Chief Justice of Pakistan
- In office 3 November 2007 – 21 March 2009
- Appointed by: Pervez Musharraf
- Preceded by: Iftikhar Muhammad Chaudhry
- Succeeded by: Iftikhar Muhammad Chaudhry

Personal details
- Born: 22 March 1944 (age 82) SHAHLDHANI, British Raj (now Pakistan)
- Education: University of the Punjab

= Abdul Hameed Dogar =

Pakistani jurist

Supreme Court of Pakistan

Abdul Hameed Dogar (عبدالحمید ڈوگر) is a Pakistani jurist who served as the former Justice of Sindh High Court, before being appointed Chief Justice of Pakistan by President Pervez Musharraf, after he dismissed the superior judiciary and declared emergency rule in 2007.

Following the Proclamation of Emergency by General Pervez Musharraf as Chief of Army Staff, on 3 November 2007, Justice Dogar took oath on PCO and was administered the oath of office of Chief Justice of Pakistan.

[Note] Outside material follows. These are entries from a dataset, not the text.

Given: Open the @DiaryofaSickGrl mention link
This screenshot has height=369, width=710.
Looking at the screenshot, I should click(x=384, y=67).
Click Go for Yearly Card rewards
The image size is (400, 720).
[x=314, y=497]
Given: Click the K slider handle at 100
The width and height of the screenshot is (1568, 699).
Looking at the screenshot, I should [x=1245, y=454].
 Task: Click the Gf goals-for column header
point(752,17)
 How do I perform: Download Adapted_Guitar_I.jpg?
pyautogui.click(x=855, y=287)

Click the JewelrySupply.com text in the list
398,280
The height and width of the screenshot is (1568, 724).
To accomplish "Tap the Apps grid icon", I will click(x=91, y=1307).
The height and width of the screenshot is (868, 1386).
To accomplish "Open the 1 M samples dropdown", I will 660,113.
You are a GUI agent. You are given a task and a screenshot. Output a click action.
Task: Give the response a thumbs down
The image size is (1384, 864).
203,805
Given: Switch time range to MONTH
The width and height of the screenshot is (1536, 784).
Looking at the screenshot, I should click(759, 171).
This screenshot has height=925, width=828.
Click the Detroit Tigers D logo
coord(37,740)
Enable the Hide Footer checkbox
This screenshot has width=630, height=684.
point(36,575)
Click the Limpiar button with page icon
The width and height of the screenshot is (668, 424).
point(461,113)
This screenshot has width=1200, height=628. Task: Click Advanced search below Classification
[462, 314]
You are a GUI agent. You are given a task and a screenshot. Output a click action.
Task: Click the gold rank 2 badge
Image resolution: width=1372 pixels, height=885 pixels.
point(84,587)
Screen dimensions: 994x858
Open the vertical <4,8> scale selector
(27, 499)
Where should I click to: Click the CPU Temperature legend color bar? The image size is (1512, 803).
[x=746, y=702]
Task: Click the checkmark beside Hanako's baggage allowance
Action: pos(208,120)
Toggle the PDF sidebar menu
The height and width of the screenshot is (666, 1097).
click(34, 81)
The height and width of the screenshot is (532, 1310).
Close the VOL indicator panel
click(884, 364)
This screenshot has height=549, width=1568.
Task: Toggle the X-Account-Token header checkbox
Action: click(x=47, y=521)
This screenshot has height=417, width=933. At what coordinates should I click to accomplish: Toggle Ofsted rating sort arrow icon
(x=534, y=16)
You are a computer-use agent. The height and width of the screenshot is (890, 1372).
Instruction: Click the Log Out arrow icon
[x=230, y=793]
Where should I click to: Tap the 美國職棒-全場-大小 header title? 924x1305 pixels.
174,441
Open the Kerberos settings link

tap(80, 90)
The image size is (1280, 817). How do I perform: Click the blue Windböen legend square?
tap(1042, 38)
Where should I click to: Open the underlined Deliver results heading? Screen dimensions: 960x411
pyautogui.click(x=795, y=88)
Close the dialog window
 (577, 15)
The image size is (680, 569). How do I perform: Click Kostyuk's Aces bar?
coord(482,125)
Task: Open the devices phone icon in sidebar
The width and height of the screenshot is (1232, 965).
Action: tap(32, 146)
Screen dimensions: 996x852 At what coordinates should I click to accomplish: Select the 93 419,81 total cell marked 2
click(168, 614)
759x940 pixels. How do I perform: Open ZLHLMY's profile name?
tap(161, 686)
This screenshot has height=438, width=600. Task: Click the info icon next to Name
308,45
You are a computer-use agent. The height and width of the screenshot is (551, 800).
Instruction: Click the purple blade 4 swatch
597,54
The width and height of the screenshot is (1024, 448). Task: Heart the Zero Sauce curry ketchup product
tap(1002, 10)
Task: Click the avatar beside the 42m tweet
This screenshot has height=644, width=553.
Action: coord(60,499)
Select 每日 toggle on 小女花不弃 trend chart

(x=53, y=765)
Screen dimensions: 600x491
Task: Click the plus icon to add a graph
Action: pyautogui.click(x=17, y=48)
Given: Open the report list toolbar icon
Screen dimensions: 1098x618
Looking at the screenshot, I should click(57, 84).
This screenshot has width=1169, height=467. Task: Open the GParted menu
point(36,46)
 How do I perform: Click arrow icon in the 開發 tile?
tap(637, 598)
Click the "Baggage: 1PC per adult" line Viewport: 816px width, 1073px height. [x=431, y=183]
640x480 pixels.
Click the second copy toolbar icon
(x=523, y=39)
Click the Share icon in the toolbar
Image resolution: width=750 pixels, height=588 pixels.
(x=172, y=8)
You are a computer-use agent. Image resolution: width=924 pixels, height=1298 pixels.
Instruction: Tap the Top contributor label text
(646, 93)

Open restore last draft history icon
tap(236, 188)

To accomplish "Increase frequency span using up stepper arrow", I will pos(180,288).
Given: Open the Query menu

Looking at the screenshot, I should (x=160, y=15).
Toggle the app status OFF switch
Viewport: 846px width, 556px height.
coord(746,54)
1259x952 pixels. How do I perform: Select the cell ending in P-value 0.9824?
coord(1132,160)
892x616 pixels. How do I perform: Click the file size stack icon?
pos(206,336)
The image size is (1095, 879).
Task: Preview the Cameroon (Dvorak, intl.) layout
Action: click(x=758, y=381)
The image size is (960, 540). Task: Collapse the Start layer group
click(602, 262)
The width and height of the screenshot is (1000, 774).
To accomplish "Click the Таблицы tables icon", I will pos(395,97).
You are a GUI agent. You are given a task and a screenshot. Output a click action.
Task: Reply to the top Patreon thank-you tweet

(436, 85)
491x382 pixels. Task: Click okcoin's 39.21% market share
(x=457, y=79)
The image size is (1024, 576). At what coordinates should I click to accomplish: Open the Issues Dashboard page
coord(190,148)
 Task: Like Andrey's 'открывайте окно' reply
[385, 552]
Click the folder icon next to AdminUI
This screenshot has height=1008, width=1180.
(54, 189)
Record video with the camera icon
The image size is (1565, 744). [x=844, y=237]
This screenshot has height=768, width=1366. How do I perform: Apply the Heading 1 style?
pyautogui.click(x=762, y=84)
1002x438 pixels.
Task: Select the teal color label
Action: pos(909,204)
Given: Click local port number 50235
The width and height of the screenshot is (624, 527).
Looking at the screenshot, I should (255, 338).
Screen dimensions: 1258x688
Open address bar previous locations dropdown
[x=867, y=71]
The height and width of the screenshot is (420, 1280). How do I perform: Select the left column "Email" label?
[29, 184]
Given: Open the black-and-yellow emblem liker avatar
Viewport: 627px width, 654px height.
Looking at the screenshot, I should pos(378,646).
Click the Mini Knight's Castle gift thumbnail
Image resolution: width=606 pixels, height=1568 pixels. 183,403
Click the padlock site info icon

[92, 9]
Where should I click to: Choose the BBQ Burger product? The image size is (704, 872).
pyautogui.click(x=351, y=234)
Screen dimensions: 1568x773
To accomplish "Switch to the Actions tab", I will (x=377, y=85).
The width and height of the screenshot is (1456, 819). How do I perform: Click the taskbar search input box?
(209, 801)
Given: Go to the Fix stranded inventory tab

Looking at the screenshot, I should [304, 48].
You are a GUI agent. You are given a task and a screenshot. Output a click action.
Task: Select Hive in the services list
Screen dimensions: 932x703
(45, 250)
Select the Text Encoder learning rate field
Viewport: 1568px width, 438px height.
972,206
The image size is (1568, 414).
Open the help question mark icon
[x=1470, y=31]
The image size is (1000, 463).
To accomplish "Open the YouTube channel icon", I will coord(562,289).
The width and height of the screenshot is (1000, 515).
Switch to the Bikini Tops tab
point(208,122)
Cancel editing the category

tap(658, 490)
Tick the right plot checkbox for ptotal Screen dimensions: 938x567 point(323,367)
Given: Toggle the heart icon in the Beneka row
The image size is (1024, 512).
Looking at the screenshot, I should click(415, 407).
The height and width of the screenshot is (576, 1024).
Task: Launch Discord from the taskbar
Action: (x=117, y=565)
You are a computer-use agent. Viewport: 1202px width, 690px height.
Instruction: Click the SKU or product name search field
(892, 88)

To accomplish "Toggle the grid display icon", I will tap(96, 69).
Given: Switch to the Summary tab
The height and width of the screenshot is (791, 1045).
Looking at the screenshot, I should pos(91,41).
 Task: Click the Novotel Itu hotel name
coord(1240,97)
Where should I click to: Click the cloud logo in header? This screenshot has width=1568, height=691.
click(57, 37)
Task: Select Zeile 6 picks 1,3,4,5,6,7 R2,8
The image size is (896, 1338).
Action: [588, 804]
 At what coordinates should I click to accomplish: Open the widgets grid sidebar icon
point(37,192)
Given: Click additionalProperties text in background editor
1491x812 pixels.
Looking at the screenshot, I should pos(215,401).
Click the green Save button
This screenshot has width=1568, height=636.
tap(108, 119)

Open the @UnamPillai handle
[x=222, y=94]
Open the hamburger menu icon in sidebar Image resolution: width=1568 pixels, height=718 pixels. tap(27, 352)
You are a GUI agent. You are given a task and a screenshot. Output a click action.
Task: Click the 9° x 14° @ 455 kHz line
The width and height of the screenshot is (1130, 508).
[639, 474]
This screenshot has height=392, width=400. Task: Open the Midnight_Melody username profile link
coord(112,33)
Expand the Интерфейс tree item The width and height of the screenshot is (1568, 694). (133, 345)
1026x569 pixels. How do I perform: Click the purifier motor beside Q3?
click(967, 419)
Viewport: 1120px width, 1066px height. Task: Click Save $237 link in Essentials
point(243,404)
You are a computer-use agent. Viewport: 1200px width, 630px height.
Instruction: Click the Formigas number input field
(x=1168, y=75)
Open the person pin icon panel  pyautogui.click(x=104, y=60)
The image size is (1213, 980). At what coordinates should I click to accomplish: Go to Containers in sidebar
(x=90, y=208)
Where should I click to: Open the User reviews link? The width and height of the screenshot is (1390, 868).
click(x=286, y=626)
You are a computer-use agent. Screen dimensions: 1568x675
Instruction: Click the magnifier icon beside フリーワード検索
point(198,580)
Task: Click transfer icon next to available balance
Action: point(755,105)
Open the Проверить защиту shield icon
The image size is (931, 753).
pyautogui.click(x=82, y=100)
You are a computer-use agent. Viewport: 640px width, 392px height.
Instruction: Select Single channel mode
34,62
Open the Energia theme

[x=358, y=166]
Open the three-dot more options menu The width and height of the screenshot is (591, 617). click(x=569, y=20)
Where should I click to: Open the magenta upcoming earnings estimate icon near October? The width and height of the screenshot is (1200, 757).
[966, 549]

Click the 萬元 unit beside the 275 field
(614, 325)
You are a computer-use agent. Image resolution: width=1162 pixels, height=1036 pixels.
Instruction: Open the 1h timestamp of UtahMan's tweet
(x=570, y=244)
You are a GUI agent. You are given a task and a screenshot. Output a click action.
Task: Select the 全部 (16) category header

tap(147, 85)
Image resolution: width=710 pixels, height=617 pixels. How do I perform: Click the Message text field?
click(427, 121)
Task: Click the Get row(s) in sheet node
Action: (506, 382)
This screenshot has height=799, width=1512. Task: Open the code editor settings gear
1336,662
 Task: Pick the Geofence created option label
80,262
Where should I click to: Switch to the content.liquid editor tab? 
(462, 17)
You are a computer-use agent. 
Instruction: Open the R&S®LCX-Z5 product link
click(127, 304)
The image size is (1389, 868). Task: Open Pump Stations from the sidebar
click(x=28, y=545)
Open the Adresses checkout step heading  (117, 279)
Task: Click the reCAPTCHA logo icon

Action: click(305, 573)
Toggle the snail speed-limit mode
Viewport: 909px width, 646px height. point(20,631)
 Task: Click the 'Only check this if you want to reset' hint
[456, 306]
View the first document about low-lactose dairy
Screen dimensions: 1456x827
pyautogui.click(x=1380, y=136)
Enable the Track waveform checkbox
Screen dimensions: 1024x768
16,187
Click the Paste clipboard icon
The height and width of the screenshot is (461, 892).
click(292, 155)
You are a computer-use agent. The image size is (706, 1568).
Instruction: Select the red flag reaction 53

After Musharraf's resignation, the judiciary was restored in 2009. On 31 July 2009, the Supreme Court of Pakistan ruled that the oath taking under Provisional Constitutional Order (PCO) was not legal and that Justice Dogar was never a Constitutional Chief Justice of Pakistan, as the office of the Chief Justice of Pakistan was never vacant by the de jure Chief Justice. Hence, the Supreme Court treated him the de facto Chief Justice of Pakistan by protecting his all administrative, financial acts and any oath made before him in the ordinary course of affairs of the office of the Chief Justice of Pakistan, except the recommendations made by him in respect of appointments and reappointments for the offices of the superior judges.

==Life==
Justice Dogar was born in the village of Gaarhi Mori, in Khairpur District, Sindh province. He passed LLB from Law College, Punjab University, Lahore in 1969. He was enrolled as Advocate in 1970 and practiced law for 25 years before his elevation to judiciary. He also attended Third Lawyers Courses/Lectures in Shariah in 1991 in International Islamic University, Al-Azhar University, Umm al-Qura University, and Islamic University of Madinah.

==Posts held in Bar==
Dogar held the post of General Secretary of the District Bar Association Khairpur from 1973 to 1974. He became Joint Secretary of the High Court Bar Association, Sukkur Bench from 1984 to 1985. He was consecutively elected President of the District Bar Association Khairpur during 1987–88, 1989–90; 1991–92, 1993–94, and 1994–95.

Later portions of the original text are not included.